It's amateur hour in China

This is the next superpower?

You’ve got to be kidding.

Anybody expecting China to dominate the world must be wondering how the Keystone Kops managed to take over the Politburo in Beijing. China has embarked on a long odyssey to prove that capitalism can work within the confines of a communist government. There have been many impressive successes. But the failures—including those we’ve seen on display this summer—reveal that China is nowhere near the global powerhouse it imagines itself to be or some western declinists fear it will become.

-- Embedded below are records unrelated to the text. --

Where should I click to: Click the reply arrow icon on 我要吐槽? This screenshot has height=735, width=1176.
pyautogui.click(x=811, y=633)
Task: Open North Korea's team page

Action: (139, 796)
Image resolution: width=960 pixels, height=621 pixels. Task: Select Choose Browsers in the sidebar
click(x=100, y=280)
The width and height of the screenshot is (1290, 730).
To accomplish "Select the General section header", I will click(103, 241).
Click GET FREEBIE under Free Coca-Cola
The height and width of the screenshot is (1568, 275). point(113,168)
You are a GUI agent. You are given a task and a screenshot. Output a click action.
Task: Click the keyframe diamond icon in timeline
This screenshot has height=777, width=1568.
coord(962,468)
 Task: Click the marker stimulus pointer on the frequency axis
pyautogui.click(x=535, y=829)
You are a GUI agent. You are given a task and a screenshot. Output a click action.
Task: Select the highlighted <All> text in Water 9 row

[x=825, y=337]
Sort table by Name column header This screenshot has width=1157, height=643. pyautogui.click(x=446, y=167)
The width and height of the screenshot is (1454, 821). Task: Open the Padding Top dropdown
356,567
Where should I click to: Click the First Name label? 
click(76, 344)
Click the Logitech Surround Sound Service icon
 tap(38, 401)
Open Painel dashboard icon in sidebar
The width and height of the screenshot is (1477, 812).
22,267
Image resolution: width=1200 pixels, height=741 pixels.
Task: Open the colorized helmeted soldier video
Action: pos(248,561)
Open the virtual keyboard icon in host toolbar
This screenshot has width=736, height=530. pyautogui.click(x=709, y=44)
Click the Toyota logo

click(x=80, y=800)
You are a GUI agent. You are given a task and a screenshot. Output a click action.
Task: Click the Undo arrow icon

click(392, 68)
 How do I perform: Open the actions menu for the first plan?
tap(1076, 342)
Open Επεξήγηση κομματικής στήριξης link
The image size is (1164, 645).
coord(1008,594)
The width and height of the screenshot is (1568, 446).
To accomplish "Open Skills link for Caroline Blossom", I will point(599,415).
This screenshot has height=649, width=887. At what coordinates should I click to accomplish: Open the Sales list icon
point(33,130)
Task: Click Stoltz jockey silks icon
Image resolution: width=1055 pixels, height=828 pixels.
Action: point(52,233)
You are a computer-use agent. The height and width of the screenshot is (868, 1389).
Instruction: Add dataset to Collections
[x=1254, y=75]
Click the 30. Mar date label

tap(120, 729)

The follies in China’s financial markets during the past two months have mainly been driven by the communist government’s failed effort to manipulate stock prices as it sees fit. Beginning in 2014, the central government began urging people to buy stocks, as a way to divert money from real estate and deflate a dangerous property bubble. People obeyed, and it seemed to work for a while. By June, the Shanghai stock market (000001.SS) had soared by 150% since last summer.

Then something happened that’s normal in capitalism: Investors began to think stocks were close to a peak, so they sold to lock in profits. Not what the government was expecting. The government tried to stem the selloff by enacting stimulus measures, instituting new rules and even preventing some institutional investors from selling. Authoritarianism displaced capitalism. Yet even then, stocks plunged. Since the June peak, the Shanghai market is down by nearly 40%, and it could have further to fall.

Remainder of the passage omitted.